=== AIM ===
Can you update the rows below so that "Screen dimensions" becomes "Display size" and nothing else changes, leaving the pictures out of your answer?

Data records
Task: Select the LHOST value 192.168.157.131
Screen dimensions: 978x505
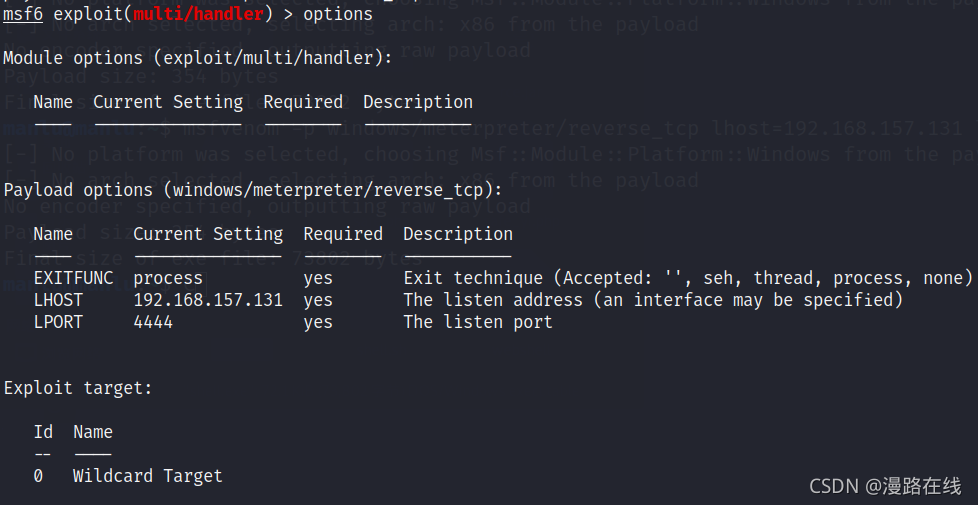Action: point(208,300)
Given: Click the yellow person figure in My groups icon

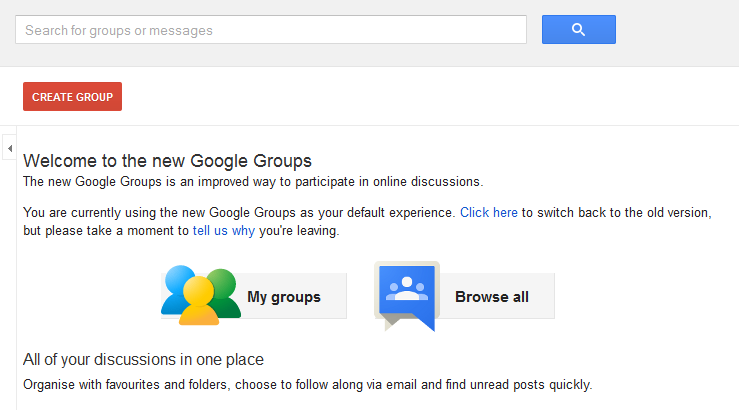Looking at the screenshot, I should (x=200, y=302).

=== TASK ANSWER ===
Task: Select the LHOST value 192.168.157.131
Display size: 978x505
Action: point(208,300)
Given: Click the yellow person figure in My groups icon

Looking at the screenshot, I should (x=200, y=302).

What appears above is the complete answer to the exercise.